BEGIN DATA

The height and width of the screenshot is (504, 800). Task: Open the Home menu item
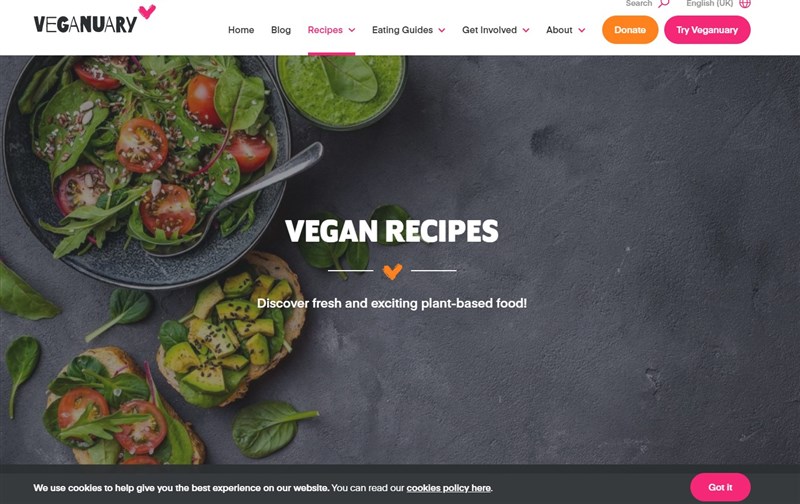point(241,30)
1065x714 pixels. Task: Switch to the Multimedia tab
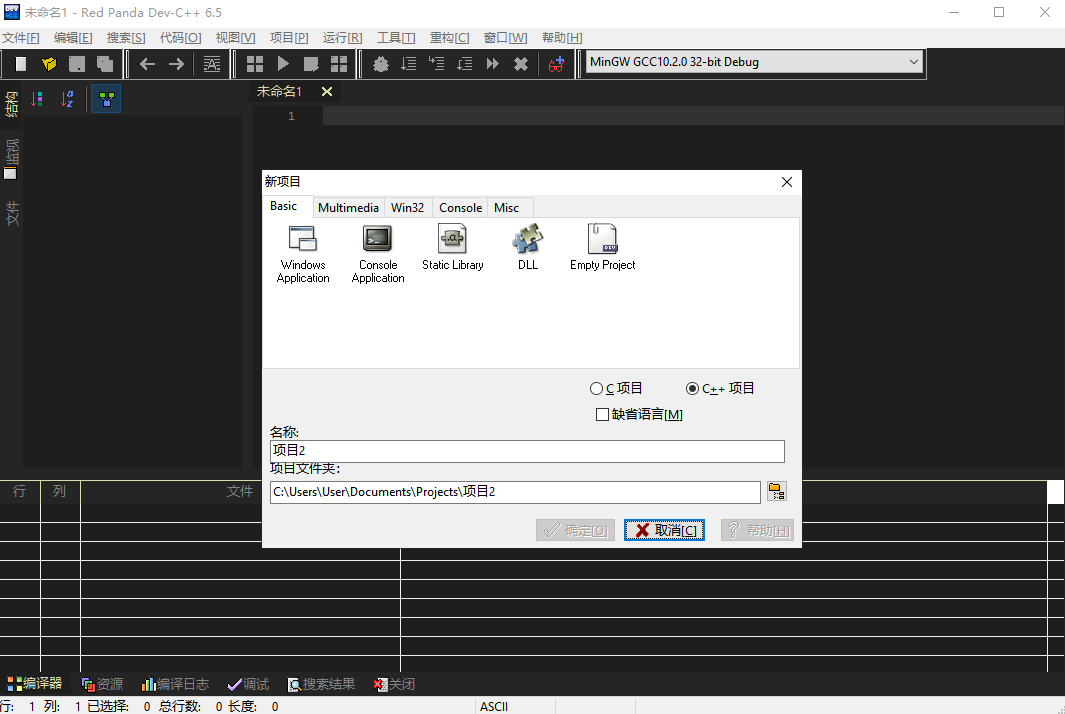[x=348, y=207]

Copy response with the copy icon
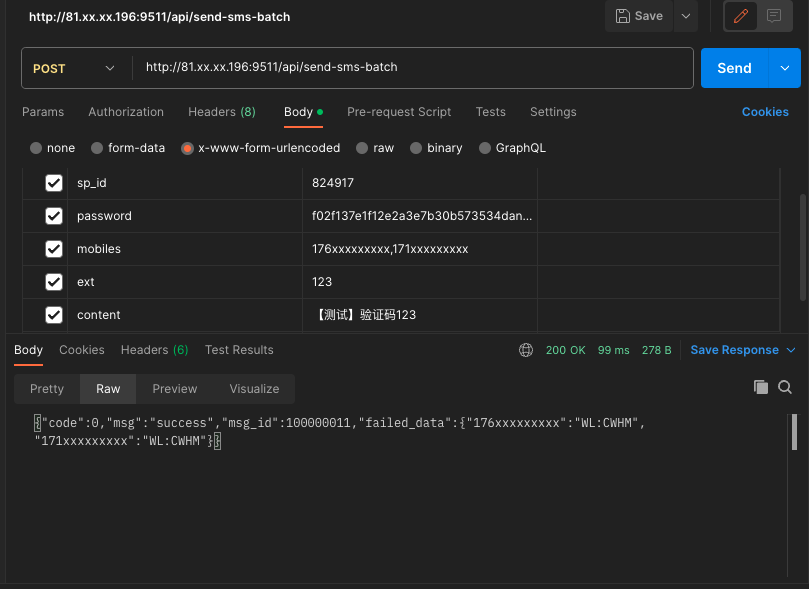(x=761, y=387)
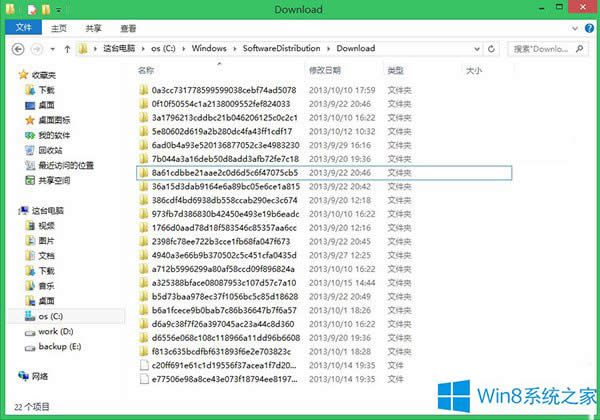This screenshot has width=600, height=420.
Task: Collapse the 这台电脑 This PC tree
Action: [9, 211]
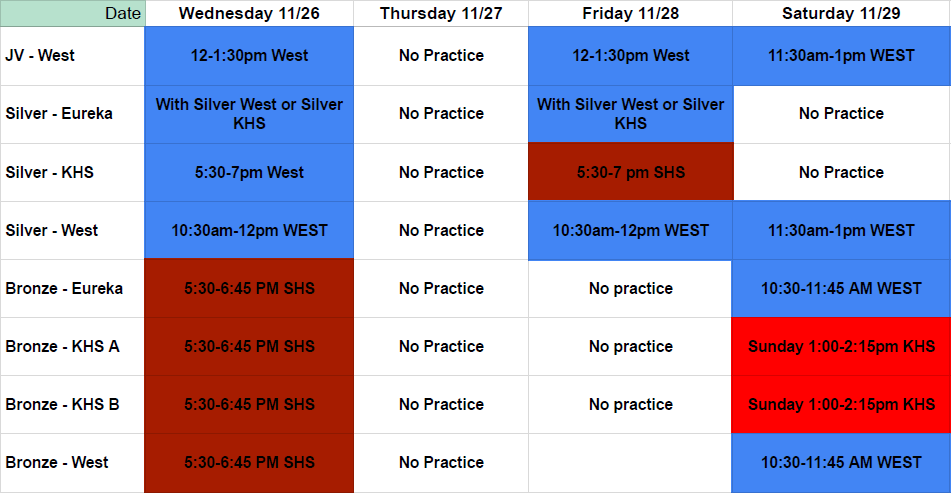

END DATA

* WORK ITEM *
None of the pictures belong in the copy; transcribe the rest of the data exactly.

* ANSWER TO THIS TASK *
The height and width of the screenshot is (504, 800). Task: Open the Home menu item
point(241,30)
1065x714 pixels. Task: Switch to the Multimedia tab
[x=348, y=207]

Copy response with the copy icon
(x=761, y=387)
This screenshot has width=600, height=420.
Task: Collapse the 这台电脑 This PC tree
Action: [9, 211]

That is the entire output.